- [Document section]:
Seetha is the first applicant, a computer analyst who has spent 6 months in Brussels and wants to move on. She’s going to lie about why she wants to go to Britain and plans to tell the immigration officers that she’s a writer because a loophole in the immigration law means both artists and writers are allowed in without fixed employment. Quite why someone who wants to write a book about Indian philosophy wants to do so in England is not clear nor is the reason why she so wants to go to the UK.

Harish was my favourite character and probably the only honest player in this story. After fourteen years in Belgium running an all night grocery store with his business partner Zulfikar, he’s got a little bit of money saved up and a dream. He wants to watch a game of cricket at Lords.

Ratnesh is the chancer, the bad boy and the guy with an eye on every opportunity. He will tell the Embassy that he’s going to visit a friend and then claim asylum when he arrives. He’s got his story all worked out and nothing will stop him because he’s the human equivalent of the little brown dogs that walk India’s streets – scruffy, ill-mannered and kicked around but at heart a survivor.

- [Provided information]:
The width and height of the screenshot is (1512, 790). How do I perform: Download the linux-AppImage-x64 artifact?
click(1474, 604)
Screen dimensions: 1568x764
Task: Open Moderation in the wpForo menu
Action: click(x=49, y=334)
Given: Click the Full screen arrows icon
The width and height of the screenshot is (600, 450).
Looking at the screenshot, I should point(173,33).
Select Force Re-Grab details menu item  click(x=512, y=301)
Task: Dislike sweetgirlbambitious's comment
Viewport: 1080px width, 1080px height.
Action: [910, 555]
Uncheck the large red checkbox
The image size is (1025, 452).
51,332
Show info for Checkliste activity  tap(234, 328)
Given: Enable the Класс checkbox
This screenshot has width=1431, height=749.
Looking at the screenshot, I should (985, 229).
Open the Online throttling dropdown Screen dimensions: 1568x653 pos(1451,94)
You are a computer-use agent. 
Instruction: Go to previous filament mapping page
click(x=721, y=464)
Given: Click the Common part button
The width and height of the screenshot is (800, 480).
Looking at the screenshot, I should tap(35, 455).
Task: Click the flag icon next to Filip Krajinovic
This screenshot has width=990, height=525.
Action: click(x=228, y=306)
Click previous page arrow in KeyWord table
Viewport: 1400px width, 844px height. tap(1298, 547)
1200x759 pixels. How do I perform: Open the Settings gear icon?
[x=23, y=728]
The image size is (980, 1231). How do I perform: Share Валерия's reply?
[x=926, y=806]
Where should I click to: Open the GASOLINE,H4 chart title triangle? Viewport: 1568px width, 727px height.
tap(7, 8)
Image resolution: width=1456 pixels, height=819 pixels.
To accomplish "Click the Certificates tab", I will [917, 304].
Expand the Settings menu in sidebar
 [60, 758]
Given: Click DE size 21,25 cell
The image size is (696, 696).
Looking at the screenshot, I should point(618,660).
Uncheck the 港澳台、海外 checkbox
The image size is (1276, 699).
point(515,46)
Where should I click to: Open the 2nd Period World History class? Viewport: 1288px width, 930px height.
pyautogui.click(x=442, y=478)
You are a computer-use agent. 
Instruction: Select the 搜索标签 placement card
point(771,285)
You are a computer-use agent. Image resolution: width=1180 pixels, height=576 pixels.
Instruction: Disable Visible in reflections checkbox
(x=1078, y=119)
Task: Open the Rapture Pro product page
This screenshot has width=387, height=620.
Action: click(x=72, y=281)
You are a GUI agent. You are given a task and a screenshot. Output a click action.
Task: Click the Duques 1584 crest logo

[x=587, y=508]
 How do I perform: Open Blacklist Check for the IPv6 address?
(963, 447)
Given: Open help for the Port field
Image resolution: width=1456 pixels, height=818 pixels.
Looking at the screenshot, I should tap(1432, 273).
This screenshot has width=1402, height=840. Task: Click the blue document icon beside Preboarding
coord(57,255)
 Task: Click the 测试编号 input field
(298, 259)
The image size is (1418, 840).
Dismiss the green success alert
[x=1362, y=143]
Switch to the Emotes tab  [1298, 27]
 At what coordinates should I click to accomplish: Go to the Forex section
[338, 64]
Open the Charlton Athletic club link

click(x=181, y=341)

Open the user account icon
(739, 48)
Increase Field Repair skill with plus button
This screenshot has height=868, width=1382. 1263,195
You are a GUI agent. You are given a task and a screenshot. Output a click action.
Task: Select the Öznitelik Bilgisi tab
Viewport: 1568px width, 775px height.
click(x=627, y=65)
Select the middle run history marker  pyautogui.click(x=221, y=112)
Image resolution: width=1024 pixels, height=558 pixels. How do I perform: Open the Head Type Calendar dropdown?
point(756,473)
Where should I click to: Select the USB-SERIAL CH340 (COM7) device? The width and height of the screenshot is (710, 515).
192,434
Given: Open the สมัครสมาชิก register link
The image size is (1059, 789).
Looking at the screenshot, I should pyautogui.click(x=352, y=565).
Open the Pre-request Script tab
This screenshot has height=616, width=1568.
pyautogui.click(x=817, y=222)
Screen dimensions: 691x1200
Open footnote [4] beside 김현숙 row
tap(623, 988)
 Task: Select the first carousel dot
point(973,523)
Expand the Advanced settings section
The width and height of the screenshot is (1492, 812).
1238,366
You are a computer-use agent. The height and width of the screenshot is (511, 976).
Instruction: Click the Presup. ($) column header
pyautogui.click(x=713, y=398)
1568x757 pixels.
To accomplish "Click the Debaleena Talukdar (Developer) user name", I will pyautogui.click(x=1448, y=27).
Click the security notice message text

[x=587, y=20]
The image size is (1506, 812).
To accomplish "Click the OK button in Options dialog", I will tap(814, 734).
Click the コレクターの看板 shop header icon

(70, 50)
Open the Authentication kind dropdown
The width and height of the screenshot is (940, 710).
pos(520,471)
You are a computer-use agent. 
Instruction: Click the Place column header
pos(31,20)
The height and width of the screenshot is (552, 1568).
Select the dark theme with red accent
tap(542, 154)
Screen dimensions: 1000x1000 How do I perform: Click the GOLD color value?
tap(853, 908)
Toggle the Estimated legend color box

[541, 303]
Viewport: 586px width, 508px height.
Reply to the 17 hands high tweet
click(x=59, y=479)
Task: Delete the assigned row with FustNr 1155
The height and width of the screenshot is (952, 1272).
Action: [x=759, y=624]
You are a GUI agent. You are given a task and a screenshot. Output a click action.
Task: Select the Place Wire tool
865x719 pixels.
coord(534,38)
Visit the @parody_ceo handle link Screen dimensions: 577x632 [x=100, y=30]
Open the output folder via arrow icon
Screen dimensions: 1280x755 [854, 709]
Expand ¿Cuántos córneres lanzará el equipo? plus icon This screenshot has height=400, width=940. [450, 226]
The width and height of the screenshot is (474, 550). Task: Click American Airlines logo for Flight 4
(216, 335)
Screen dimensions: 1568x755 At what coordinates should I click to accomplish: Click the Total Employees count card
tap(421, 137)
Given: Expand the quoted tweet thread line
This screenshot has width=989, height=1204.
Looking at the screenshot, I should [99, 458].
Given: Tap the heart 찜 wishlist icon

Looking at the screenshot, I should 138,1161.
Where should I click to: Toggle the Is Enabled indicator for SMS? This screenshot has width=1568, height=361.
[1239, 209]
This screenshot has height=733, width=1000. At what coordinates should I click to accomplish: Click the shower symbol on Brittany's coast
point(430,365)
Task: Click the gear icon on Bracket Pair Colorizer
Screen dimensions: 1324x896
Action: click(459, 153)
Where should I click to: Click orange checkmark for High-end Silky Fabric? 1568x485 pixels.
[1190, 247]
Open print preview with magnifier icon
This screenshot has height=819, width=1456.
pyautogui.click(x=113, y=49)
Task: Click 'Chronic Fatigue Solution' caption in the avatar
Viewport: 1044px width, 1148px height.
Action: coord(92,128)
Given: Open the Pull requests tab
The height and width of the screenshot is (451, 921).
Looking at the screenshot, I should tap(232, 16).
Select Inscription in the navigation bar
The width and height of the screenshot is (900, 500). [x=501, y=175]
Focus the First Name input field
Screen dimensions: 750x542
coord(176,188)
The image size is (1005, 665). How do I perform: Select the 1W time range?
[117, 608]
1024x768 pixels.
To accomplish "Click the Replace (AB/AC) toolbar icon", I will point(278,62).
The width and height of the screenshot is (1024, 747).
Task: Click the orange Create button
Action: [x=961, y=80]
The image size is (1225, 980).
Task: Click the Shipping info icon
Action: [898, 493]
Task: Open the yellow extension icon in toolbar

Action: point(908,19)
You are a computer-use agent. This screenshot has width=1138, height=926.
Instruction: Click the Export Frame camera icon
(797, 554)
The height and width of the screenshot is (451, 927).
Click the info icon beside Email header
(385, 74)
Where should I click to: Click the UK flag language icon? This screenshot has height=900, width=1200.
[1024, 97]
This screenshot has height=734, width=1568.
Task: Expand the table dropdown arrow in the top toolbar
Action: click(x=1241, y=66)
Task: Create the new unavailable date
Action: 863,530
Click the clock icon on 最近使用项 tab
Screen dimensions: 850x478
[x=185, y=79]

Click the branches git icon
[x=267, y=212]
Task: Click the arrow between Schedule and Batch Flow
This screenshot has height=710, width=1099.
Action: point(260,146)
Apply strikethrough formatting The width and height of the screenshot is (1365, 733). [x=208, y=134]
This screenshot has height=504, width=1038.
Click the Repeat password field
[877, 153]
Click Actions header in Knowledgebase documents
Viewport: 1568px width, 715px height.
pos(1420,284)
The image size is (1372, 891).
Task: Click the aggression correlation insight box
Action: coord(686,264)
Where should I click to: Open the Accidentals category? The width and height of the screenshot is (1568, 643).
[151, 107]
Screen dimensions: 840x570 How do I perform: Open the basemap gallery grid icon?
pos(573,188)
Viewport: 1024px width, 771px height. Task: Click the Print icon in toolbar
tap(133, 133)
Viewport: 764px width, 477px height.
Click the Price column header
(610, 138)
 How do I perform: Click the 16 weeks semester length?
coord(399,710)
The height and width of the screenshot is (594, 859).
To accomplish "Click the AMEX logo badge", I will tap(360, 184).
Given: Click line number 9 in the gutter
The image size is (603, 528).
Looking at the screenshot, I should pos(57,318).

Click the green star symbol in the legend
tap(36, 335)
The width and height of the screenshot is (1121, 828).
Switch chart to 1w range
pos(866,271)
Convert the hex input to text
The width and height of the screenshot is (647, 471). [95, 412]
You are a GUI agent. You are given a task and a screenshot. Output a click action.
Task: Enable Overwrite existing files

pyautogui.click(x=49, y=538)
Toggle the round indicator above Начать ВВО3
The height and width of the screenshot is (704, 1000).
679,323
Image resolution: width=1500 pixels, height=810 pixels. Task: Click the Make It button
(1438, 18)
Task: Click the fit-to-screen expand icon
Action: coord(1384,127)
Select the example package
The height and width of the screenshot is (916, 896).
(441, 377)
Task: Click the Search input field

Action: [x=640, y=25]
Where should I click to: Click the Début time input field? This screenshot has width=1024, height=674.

- [What the exercise asks]: According to the passage about the applicants hoping to reach Britain, why does Seetha plan to tell the immigration officers that she is a writer?

- [Response to this task]: A loophole in the immigration law lets both artists and writers into Britain without fixed employment. By claiming to be a writer, Seetha could get in without a job lined up.